An uppercase strategy might seem consumer-friendly, a good way to alert users to warnings, but Lawler says it's just the opposite -- it makes the paragraphs nearly impossible to visually penetrate. Indeed, experts in the field say that without the variety of different-shaped letters, readers tend to perceive words of all-cap text as inscrutable blocks. (One study says that it slows reading speed by as much as 20%.) So why would a company present its customers with such a thicket of forbidding type? The lifelong lettering expert sums up his tutorial with a sigh: "They don't want you to read it."
The fine print
Collections of warnings, disclaimers and legal jargon that come with most products and services -- designed in what typesetters descriptively call mice type -- have become daily fixtures for American consumers. In many ways, it's a time-honored national tradition, employed historically in everything from snake-oil elixirs (it contains how much opium?) to stock market manipulation. And while dinky-print disclaimers like "results may vary," "void where prohibited" and "may cause dry mouth or abnormal dreams" have become an annoying fact of life, most Americans have learned to pretty much tune them out and sign that 10-inch stack of loan documents or click "I agree" on the 55-page online user agreement -- hoping all the while they haven't signed away any vital organs.
According to research conducted by professors at John Marshall Law School and DePaul University, 61% of consumers reported that they didn't read all the terms of contracts before agreeing to them. (And those are just the ones who will admit to it.) In a related study, 96% of subjects signed a contract that included clauses saying they'd do push-ups on demand and give fellow participants electric shocks. "Laid edge to edge, they're impossible to stay on top of," says New York attorney James Denlea, of the fine-print disclaimers and contracts in consumers' lives. "It would be a full-time job."

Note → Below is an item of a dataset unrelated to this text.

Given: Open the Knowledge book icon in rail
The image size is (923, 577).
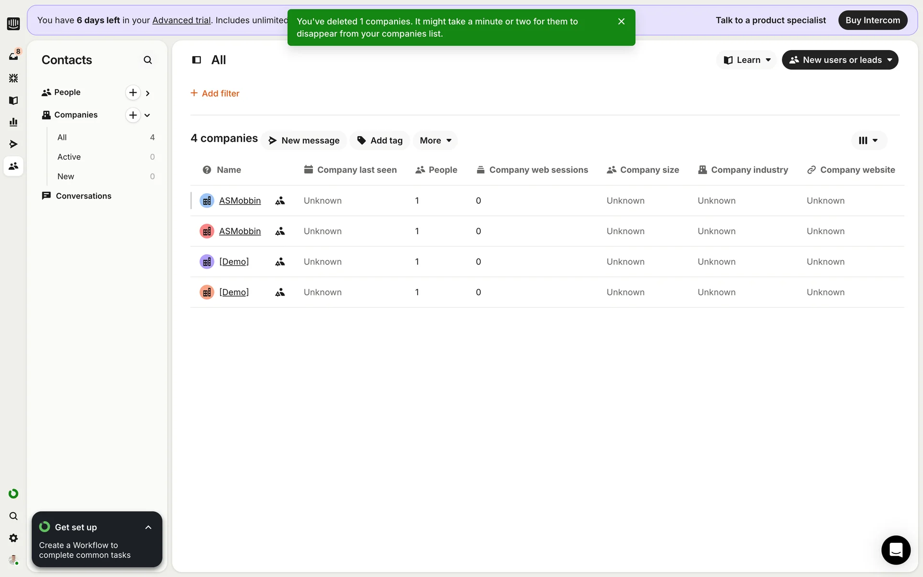Looking at the screenshot, I should point(13,100).
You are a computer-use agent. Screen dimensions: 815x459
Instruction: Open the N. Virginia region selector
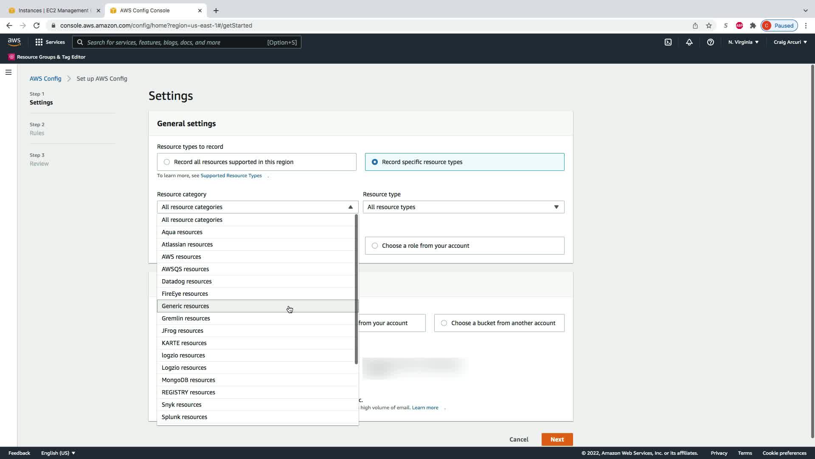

But talk to consumer advocates, or even to the lawyers who write the stuff, and they'll say that the fine-print world is going through a significant transition -- thanks to an ongoing cat-and-mouse game over what consumers need to know. On the average Joe's side, regulators have recently pushed back on the tiny print with new rules designed to curb abuses. At long last, mutual funds have to disclose the fees they charge to 401k account holders. Airlines must now incorporate all previously asterisked fees and surcharges in their advertised ticket prices (no more fuel-tax sticker shock). But critics worry that some of the moves may only backfire -- generating even more pages of disclosure instead of reducing them.